We usually wait until we smell it, but how often should the chimney be cleaned?


----------



## rickpaul (Jan 10, 2013)

Can you literally take a propane refrig. an set it in the middle of the woods an it be cold. I`m just wonderin. Thanks a lot.......rick


----------



## sisterpine (May 9, 2004)

We had propane fridge in Montana for like 15 years. It was an ancient servel from 1952 and I rehabbed it myself with help from Maine Gas Refrigeration. I cleaned the chimney twice a year and each month checked to see that the flame was all blue and checked the carbon monoxide monitor as well. never had any problems and really liked the old fridge. Had a neighbor with a 3000 dollar propane fridge that sprung a leak after a few years and they lost hundreds of dollars of propane before they figured it out. The only thing about gas fridges is that they take longer to cool food down and to freeze stuff.


----------



## Studhauler (Jul 30, 2011)

TnAndy said:


> And I have 2 questions:
> 
> 1. What repairs do propane fridges require ?
> 
> ...



Propane and RV fridges generally use ammonia as the refrigerant. They require repair if the ammonia leaks out somehow. In an RV fridge the 12vdc and 120 volt part of the fridge use a heater in place of the propane flame. It has been my experience on the RV fridges that the propane will cool better that the 12 or 120 volt.


----------



## wy_white_wolf (Oct 14, 2004)

Any good outlet for parts? i have an old dometic I need a burner for.

WWW


----------



## Nimrod (Jun 8, 2010)

rickpaul said:


> Can you literally take a propane refrig. an set it in the middle of the woods an it be cold. I`m just wonderin. Thanks a lot.......rick


If it is hooked up to a propane tank, YES. 
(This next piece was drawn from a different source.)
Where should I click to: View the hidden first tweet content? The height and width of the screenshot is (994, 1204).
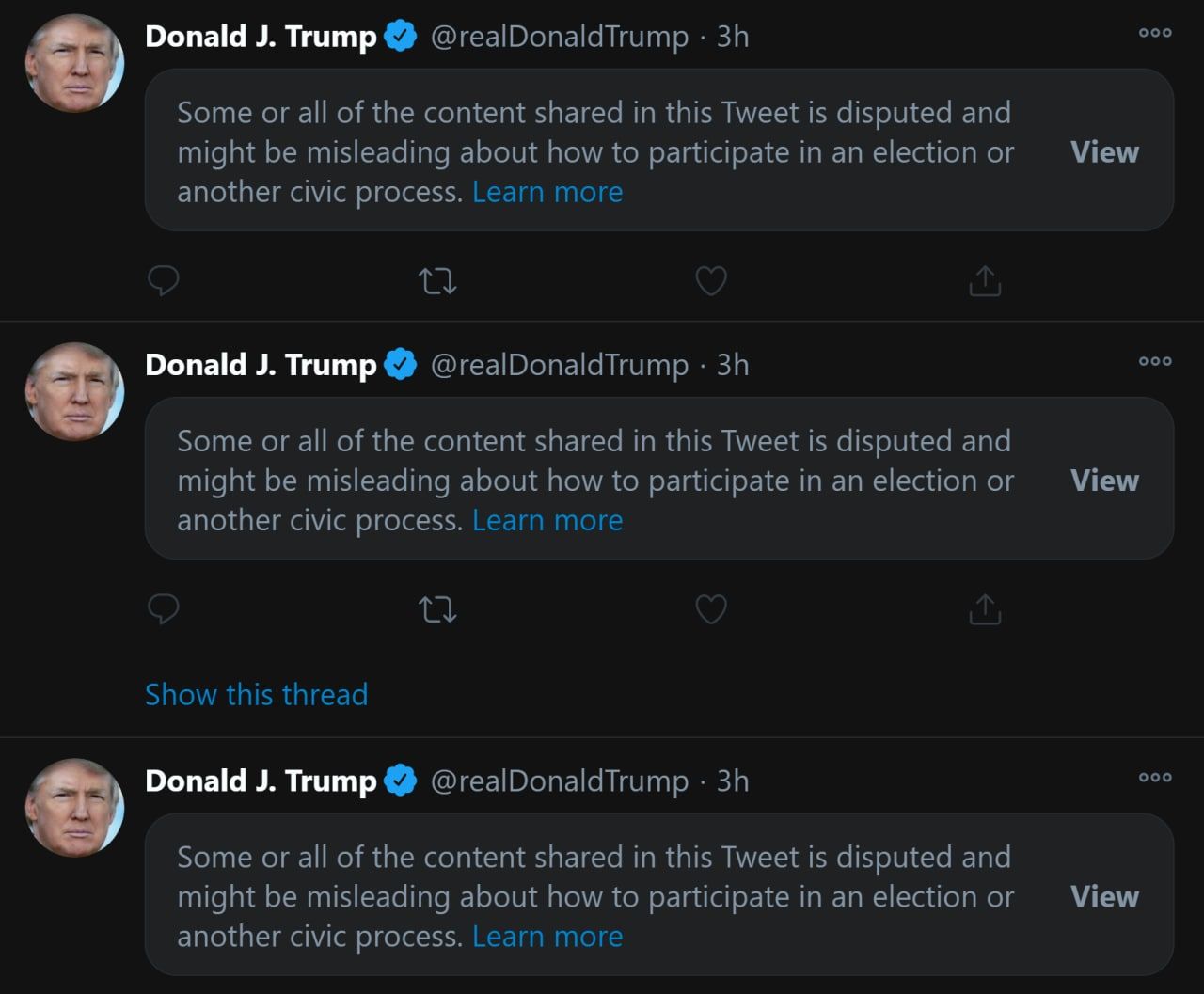click(1104, 152)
I have a propane fridge I salvaged from an old camper. I use it when I am camping or spending time at the new place. It won't fit in the new camper so I put it on the picnic table and put a screen house over it. I love being in the boonies for weeks and not having to go to town to buy ice for the cooler. In fact, I can make ice cubes for the little cooler to take cold drinks out in the boat.

The cooling coils and tubes on the back started to rust. I sanded them down and spray painted them with high temp enamel usually used for painting engines. There are several cool colors. I used Ford Blue.

The way it makes cold from burning propane or an electrical heating element is wizardry. I have given up trying to understand it. It's like gravity. We don't know why it works, it just does. I have a little shrine in front of the fridge and make sacrifices to it.


----------



## topofmountain (Nov 1, 2013)

We live full time in an RV. What I know is adding a small fan at the back of the unit helps cool a great deal. We are right now in 112 degree temps, I'm running it on 110V It is a 2005 Norcold two door. It is staying at about about 10 degrees in the freezer & 30 degrees in the refer part set on #3 with 5 settings. Without the fan you can add about 10 to 15 degrees. I would have to set the temp on #5.


----------



## Studhauler (Jul 30, 2011)

I once found a very small twin computer fan (12v) set-up made for and RV fridge, but this one went on the inside cooling fins. It worked much better than the ones that go on the outside fins. BUT I can't find it online to buy another one.


----------



## 12vman (Feb 17, 2004)

wy_white_wolf said:


> Any good outlet for parts? i have an old dometic I need a burner for.
> 
> WWW


 Maybe you can find some information here..

http://vintageservelrefrigerators.8k.com/PartsAndRepair.html

I know that Lehman's used to repair 'um but I bet they may have some parts layin' around. If not, I'll bet they can send ya in the right direction..


----------



## nosqrls (Jun 9, 2012)

They make propane ac units, (Big enough to cool a house) I have not seen one in the states though. Mainly see them overseas. Quiet as can be. The industrial units are steam.


----------



## CampFridge (May 25, 2014)

TXWildcat said:


> im interested in them and the book. i know the size and ambient temp affects this but whats the average amount of gas to run one for the year? could i hook up my 40# tank and it last all year?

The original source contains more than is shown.